▶ _TASK TO CARRY OUT_
Output all of the records exactly as written.

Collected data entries
════════

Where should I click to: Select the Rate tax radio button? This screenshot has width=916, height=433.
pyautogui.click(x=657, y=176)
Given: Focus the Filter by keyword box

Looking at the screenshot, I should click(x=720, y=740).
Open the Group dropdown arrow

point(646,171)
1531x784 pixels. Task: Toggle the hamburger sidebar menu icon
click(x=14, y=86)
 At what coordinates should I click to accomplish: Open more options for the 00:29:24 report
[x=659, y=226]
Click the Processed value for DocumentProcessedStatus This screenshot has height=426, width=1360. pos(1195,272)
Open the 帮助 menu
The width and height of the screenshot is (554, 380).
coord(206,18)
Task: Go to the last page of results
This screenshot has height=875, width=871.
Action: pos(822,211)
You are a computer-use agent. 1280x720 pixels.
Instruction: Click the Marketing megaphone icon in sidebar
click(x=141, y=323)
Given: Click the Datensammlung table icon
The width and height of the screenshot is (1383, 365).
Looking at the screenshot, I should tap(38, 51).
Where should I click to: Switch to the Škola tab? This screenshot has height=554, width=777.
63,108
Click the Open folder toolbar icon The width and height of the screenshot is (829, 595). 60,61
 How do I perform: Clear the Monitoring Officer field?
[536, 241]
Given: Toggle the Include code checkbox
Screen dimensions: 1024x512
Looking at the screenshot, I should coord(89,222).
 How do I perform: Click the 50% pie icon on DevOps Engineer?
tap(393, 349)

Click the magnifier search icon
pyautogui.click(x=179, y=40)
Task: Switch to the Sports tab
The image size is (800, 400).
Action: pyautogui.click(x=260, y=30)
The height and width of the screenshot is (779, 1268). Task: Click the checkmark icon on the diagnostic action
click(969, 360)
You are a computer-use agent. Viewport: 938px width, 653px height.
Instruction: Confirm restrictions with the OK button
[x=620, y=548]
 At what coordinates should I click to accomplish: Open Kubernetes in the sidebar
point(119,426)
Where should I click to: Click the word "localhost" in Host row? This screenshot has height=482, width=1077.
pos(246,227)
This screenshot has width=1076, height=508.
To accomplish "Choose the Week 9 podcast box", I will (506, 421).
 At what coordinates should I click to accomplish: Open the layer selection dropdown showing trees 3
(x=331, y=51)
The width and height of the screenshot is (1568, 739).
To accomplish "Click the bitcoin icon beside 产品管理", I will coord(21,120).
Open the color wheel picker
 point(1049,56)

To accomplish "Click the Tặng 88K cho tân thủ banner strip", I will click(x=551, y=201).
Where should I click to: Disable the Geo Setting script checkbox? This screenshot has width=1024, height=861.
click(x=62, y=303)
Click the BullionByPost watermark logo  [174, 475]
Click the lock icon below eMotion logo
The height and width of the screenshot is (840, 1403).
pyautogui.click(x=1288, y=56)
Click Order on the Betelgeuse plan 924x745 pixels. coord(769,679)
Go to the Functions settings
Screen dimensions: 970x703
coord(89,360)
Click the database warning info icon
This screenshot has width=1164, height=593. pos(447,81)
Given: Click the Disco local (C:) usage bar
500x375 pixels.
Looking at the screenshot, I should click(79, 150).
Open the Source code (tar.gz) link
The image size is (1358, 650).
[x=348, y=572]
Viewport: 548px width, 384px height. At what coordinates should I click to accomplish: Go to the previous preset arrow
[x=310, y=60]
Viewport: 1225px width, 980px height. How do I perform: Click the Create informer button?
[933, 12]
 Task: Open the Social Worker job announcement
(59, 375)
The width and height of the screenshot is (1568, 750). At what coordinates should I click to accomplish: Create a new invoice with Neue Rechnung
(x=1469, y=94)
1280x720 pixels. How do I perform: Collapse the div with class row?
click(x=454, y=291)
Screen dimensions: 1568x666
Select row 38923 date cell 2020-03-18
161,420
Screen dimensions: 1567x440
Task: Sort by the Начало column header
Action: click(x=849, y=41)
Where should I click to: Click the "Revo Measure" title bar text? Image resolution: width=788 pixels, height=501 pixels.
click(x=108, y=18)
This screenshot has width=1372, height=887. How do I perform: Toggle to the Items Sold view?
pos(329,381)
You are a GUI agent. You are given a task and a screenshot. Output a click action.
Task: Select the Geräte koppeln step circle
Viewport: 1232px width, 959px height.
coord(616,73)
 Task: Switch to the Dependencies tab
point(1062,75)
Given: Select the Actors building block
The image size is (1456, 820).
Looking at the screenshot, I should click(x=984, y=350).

════════

▶ _ANSWER AREA_
Where should I click to: Select the Rate tax radio button? This screenshot has width=916, height=433.
pyautogui.click(x=657, y=176)
Given: Focus the Filter by keyword box

Looking at the screenshot, I should click(x=720, y=740).
Open the Group dropdown arrow

point(646,171)
1531x784 pixels. Task: Toggle the hamburger sidebar menu icon
click(x=14, y=86)
 At what coordinates should I click to accomplish: Open more options for the 00:29:24 report
[x=659, y=226]
Click the Processed value for DocumentProcessedStatus This screenshot has height=426, width=1360. pos(1195,272)
Open the 帮助 menu
The width and height of the screenshot is (554, 380).
coord(206,18)
Task: Go to the last page of results
This screenshot has height=875, width=871.
Action: pos(822,211)
You are a computer-use agent. 1280x720 pixels.
Instruction: Click the Marketing megaphone icon in sidebar
click(x=141, y=323)
Given: Click the Datensammlung table icon
The width and height of the screenshot is (1383, 365).
Looking at the screenshot, I should tap(38, 51).
Where should I click to: Switch to the Škola tab? This screenshot has height=554, width=777.
63,108
Click the Open folder toolbar icon The width and height of the screenshot is (829, 595). 60,61
 How do I perform: Clear the Monitoring Officer field?
[536, 241]
Given: Toggle the Include code checkbox
Screen dimensions: 1024x512
Looking at the screenshot, I should coord(89,222).
 How do I perform: Click the 50% pie icon on DevOps Engineer?
tap(393, 349)

Click the magnifier search icon
pyautogui.click(x=179, y=40)
Task: Switch to the Sports tab
The image size is (800, 400).
Action: pyautogui.click(x=260, y=30)
The height and width of the screenshot is (779, 1268). Task: Click the checkmark icon on the diagnostic action
click(969, 360)
You are a computer-use agent. Viewport: 938px width, 653px height.
Instruction: Confirm restrictions with the OK button
[x=620, y=548]
 At what coordinates should I click to accomplish: Open Kubernetes in the sidebar
point(119,426)
Where should I click to: Click the word "localhost" in Host row? This screenshot has height=482, width=1077.
pos(246,227)
This screenshot has width=1076, height=508.
To accomplish "Choose the Week 9 podcast box", I will (506, 421).
 At what coordinates should I click to accomplish: Open the layer selection dropdown showing trees 3
(x=331, y=51)
The width and height of the screenshot is (1568, 739).
To accomplish "Click the bitcoin icon beside 产品管理", I will coord(21,120).
Open the color wheel picker
 point(1049,56)

To accomplish "Click the Tặng 88K cho tân thủ banner strip", I will click(x=551, y=201).
Where should I click to: Disable the Geo Setting script checkbox? This screenshot has width=1024, height=861.
click(x=62, y=303)
Click the BullionByPost watermark logo  [174, 475]
Click the lock icon below eMotion logo
The height and width of the screenshot is (840, 1403).
pyautogui.click(x=1288, y=56)
Click Order on the Betelgeuse plan 924x745 pixels. coord(769,679)
Go to the Functions settings
Screen dimensions: 970x703
coord(89,360)
Click the database warning info icon
This screenshot has width=1164, height=593. pos(447,81)
Given: Click the Disco local (C:) usage bar
500x375 pixels.
Looking at the screenshot, I should click(79, 150).
Open the Source code (tar.gz) link
The image size is (1358, 650).
[x=348, y=572]
Viewport: 548px width, 384px height. At what coordinates should I click to accomplish: Go to the previous preset arrow
[x=310, y=60]
Viewport: 1225px width, 980px height. How do I perform: Click the Create informer button?
[933, 12]
 Task: Open the Social Worker job announcement
(59, 375)
The width and height of the screenshot is (1568, 750). At what coordinates should I click to accomplish: Create a new invoice with Neue Rechnung
(x=1469, y=94)
1280x720 pixels. How do I perform: Collapse the div with class row?
click(x=454, y=291)
Screen dimensions: 1568x666
Select row 38923 date cell 2020-03-18
161,420
Screen dimensions: 1567x440
Task: Sort by the Начало column header
Action: click(x=849, y=41)
Where should I click to: Click the "Revo Measure" title bar text? Image resolution: width=788 pixels, height=501 pixels.
click(x=108, y=18)
This screenshot has width=1372, height=887. How do I perform: Toggle to the Items Sold view?
pos(329,381)
You are a GUI agent. You are given a task and a screenshot. Output a click action.
Task: Select the Geräte koppeln step circle
Viewport: 1232px width, 959px height.
coord(616,73)
 Task: Switch to the Dependencies tab
point(1062,75)
Given: Select the Actors building block
The image size is (1456, 820).
Looking at the screenshot, I should click(x=984, y=350).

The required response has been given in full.